Soffreu com as luctas d’essa epocha e com as seguintes.
Foi perseguido; andou a monte, passou fome e foi preso.
Respeita as instituições vigentes. Não admitte manchas na vida politica de D. Pedro IV, o seu legitimo Rei. Desculpa as fragilidades d’esse sebento poltrão, D. João VI. Odeia os republicanos e ajudaria a enforcar um iberico.
Por consequencia, na sua alma existe, profundamente enraizado, o amor da Patria; não o amor originado no funccionalismo da barriga, mas o que parte do coração, o que é verdadeiro, intransigente e expotaneo.
Pois este homem foi ignobilmente explorado para o scenario da manifestação patriotica e, acorrentado pela Politica, exposto por essas ruas ao mais degradante ridiculo.
Dedilharam as cordas do seu sincero patriotismo; falaram-lhe na Patria offendida; mostraram-lhe a bandeira.

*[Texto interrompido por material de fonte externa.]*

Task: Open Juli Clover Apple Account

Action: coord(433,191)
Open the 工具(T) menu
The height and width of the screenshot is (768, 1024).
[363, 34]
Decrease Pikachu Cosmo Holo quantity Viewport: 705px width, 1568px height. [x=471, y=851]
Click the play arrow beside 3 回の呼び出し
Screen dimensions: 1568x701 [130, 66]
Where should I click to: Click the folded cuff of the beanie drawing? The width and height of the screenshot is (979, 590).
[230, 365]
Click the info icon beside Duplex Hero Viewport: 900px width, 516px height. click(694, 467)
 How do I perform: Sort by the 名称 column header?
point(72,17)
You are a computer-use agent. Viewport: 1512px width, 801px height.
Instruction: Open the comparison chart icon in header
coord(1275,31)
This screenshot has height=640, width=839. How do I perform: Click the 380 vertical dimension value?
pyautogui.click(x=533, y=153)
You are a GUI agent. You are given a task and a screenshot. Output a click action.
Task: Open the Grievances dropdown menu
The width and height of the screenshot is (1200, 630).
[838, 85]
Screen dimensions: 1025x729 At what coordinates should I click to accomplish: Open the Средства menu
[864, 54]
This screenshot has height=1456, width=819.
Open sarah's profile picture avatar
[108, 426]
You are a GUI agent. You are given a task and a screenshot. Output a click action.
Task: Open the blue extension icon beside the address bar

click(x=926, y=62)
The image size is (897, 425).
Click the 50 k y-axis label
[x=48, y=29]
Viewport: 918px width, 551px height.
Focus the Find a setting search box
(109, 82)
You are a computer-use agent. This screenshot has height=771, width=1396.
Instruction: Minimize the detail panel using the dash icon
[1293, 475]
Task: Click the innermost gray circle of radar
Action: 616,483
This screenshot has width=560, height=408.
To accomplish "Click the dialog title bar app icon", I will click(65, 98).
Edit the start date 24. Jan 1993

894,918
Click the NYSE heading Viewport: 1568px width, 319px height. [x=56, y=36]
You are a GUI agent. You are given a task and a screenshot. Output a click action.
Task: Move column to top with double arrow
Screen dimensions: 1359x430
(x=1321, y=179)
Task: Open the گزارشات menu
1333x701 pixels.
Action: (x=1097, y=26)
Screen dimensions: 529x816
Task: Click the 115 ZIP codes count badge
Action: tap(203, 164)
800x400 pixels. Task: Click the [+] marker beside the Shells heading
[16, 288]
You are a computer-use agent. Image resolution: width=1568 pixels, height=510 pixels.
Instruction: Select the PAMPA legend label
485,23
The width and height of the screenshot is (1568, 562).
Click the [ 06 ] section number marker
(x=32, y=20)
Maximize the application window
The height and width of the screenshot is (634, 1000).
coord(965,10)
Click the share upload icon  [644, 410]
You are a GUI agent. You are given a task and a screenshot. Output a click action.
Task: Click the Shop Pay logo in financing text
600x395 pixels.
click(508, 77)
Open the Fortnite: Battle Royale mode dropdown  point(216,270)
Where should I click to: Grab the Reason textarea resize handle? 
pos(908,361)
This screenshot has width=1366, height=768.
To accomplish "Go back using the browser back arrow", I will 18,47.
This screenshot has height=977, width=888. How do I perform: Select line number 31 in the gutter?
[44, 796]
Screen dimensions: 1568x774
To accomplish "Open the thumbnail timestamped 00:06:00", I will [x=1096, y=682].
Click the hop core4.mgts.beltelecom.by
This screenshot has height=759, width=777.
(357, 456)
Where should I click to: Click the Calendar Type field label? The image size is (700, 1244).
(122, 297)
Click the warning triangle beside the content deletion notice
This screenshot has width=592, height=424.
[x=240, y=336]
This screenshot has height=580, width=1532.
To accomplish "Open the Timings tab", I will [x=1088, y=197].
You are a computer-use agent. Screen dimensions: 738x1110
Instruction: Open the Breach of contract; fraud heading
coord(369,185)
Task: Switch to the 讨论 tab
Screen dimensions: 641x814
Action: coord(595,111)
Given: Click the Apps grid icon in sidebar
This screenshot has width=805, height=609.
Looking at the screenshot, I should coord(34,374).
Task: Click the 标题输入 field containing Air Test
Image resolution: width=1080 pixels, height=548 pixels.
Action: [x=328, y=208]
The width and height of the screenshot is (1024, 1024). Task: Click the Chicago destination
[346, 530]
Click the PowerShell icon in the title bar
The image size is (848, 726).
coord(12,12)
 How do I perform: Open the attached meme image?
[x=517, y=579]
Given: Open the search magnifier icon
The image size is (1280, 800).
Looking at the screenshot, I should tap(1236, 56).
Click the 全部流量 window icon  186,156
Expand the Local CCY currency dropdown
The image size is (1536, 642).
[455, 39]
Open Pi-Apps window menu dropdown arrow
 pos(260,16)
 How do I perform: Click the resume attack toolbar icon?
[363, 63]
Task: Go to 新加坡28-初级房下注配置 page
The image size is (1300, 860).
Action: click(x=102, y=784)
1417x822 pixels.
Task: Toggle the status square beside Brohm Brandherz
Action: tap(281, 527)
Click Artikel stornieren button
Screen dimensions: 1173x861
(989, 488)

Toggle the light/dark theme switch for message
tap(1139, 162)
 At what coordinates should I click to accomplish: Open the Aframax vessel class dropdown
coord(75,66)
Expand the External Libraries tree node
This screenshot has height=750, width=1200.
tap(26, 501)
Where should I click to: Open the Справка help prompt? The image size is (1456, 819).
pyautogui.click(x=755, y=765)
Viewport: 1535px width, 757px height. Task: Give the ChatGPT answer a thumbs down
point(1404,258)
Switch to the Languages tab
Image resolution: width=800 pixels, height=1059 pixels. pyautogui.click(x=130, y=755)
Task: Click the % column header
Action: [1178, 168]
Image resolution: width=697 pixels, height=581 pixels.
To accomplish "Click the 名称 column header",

Abraçou-se a ella, nervoso, soluçando, humedecendo-a com lagrimas.
Empurraram-no para a rua.
Quando na minha frente passou o grotesco cortejo, eu já não vi o velho respeitavel, nem o homem liberal. Vi um macaco vestido de azul e branco, com a corôa real na cabeça, pinchando e bailando ao som dos hymnos esmoidos pelo realejo da philarmonica africana.
De quando em quando, o realejo cessava de tocar.
Um patriota discursava á turba; outro extendia o prato e pedia a esmola dos vivas.